Cuando estudiantes universitarios, mis compañeros de casa y yo, teníamos un presupuesto muy restringido, por lo que siempre que alguno lograba obtener algo de dinero extra, lo celebrábamos preparando una comida especial; como el rol que a mí me tocaba era el de cocinero, tenía que pulirme en la preparación de nuestros sagrados alimentos, aunque cabe mencionar que mis únicos enseres de cocina se reducían a una pequeña estufa de gas con dos parrillas, un viejo sartén de regular tamaño, una cuchara grande, un vieja percoladora con capacidad para dos litros, cuatro platos de melanina planos y cuatro hondos, cuatro tenedores, cuatro cucharas y cuatro cuchillos, todos de medio uso o más bien, de uso y medio.

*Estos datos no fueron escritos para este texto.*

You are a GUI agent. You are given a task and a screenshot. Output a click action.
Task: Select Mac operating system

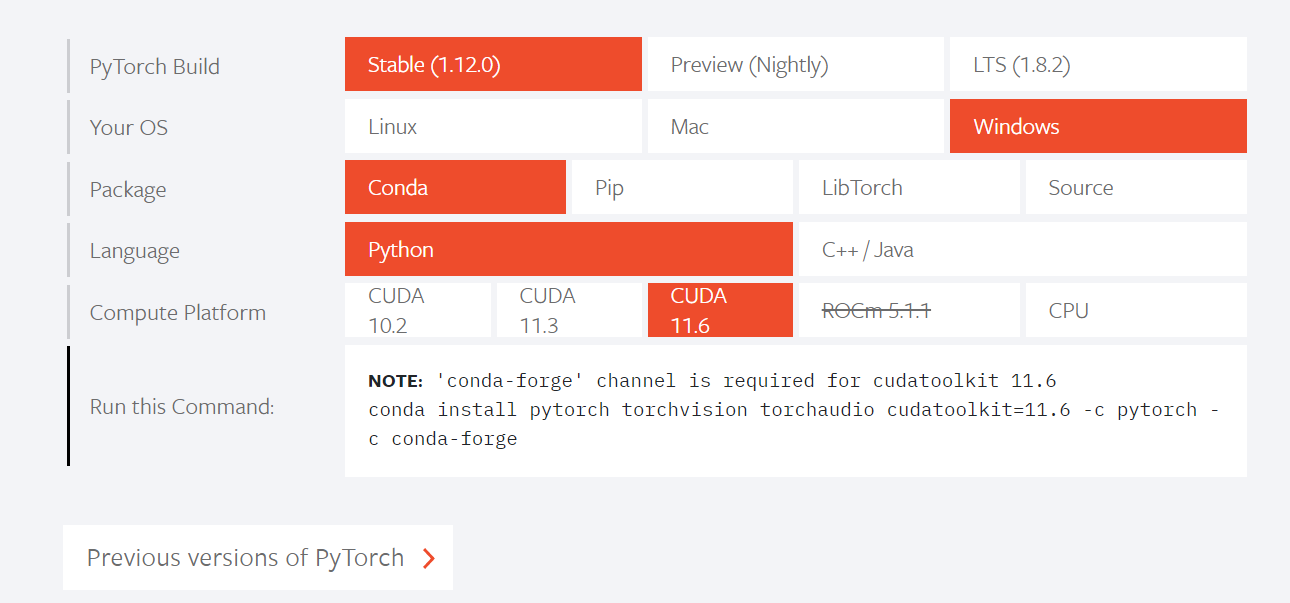[x=795, y=127]
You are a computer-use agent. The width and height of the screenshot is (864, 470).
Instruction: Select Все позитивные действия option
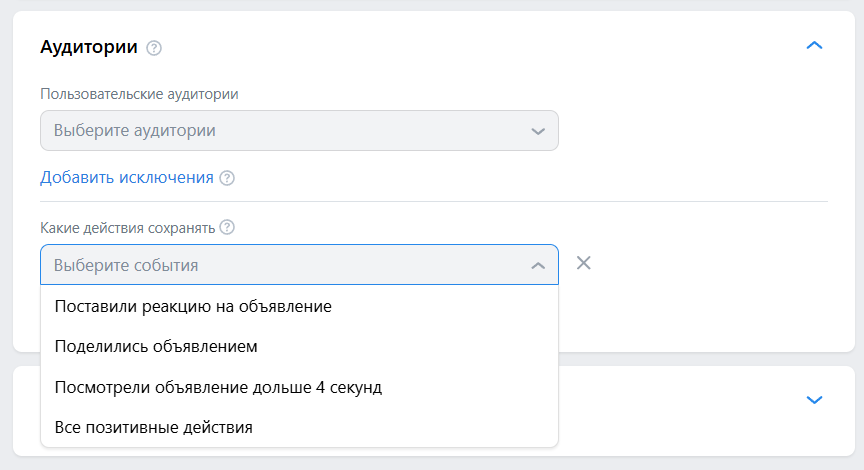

Uno de nuestros amigos logró vender un viejo radio de transistores, así es que nos llegó con la novedad de que era “rico” y que compartiría su fortuna con nosotros, de inmediato surgieron las propuestas para hacer el mejor uso del dinero, uno propuso comprar botana y dos caguamas y nos pusiéramos a jugar dominó y fue secundado por otro amigo, otro prefería que compraremos todo lo necesario para elaborar unos sándwiches de jamón, porque normalmente comprábamos mortadela, pero como yo era el cocinero oficial les propuse hacer un suculento caldo de res, ya que por esas fechas aún estábamos en invierno, nadie se pudo resistir a mi oferta y nos fuimos a comprar todo lo necesario.
Llegamos a la carnicería que era atendida por Don Fili, el cual ya nos veía como sus cuates y solicitamos su consejo para comprar la “mejor” carne y aquel buen hombre no titubeó en recomendarnos el chambarete, después fuimos al departamento de verduras y compramos un pedazo de repollo y coliflor, cilantro, dos zanahorias, dos papas y dejaríamos las tortillas para el último pues estas deberían de estar calientitas a la hora de disfrutar aquel potaje.

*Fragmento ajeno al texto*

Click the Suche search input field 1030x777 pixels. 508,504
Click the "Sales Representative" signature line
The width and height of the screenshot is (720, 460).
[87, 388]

Llegamos a nuestro hogar temporal y mis compañeros me dejaron solo para que nada perturbara mi fino trabajo culinario, me dirigí al espacio que teníamos destinado como cocina y hasta entonces reparé en que no teníamos una olla para el cocimiento de aquella mezcla de verduras y carne, pensé en solicitarle al vecino de la primera planta, pero jamás logré conocerlo y me dio pena hacerlo; de pronto, me acordé de la vieja percoladora eléctrica de aluminio que mi madre me había obsequiado y que como comenté anteriormente tenía capacidad para dos litros, y que por cierto yo se la acepté a mi progenitora por el hecho de que cuando estudiábamos por las noches tomábamos una barbaridad de tazas de café para evitar dormirnos; así es que puse manos a la obra y en menos que canta un gallo ya estaba el caldo hirviendo en aquella improvisada olla; me fui por un libro para repasar un tema y esperé pacientemente a que saliera el caldo, de pronto se me ocurrió checar el avance de mi obra y cuál fue mi sorpresa que ya se había consumido la mitad del agua, por lo que de nuevo la llené, pero antes toque el famoso chambarete y estaba más duro que un chamorro de futbolista, probé el cado y la vedad no sabía a nada que yo hubiese probado antes y para colmo las verduras se estaban convirtiendo en puré tipo Gerber, de pronto escuche a los compañeros que ya exigían su comida y entonces sufrí una crisis de pánico, por lo que saqué la carne de la percoladora, la puse en el sartén con aceite, apachurre un par de tomates con la técnica de mi compadre Toño (o sea con las manos) le aventé un par de dientes de ajo, y después le puse medio cuadro de pollo (consomé) al mentado caldo y el olor de aquel “manjar” atrajo irresistiblemente a los hambrientos comensales, para entonces ya tenía habilitado como mesa el baúl que el tío William le había heredado a mi padre, y éste a mí, y sobre ella los cuatro platos hondos, las cucharas, tenedores y cuchillos, las servilletas y un salero. Cabe mencionar que ninguno de los que comimos aquel brebaje y aquella carne a la “despreocupé” se quejó, pero, tuve que renunciar a mi carrera como Chef por razones obvias.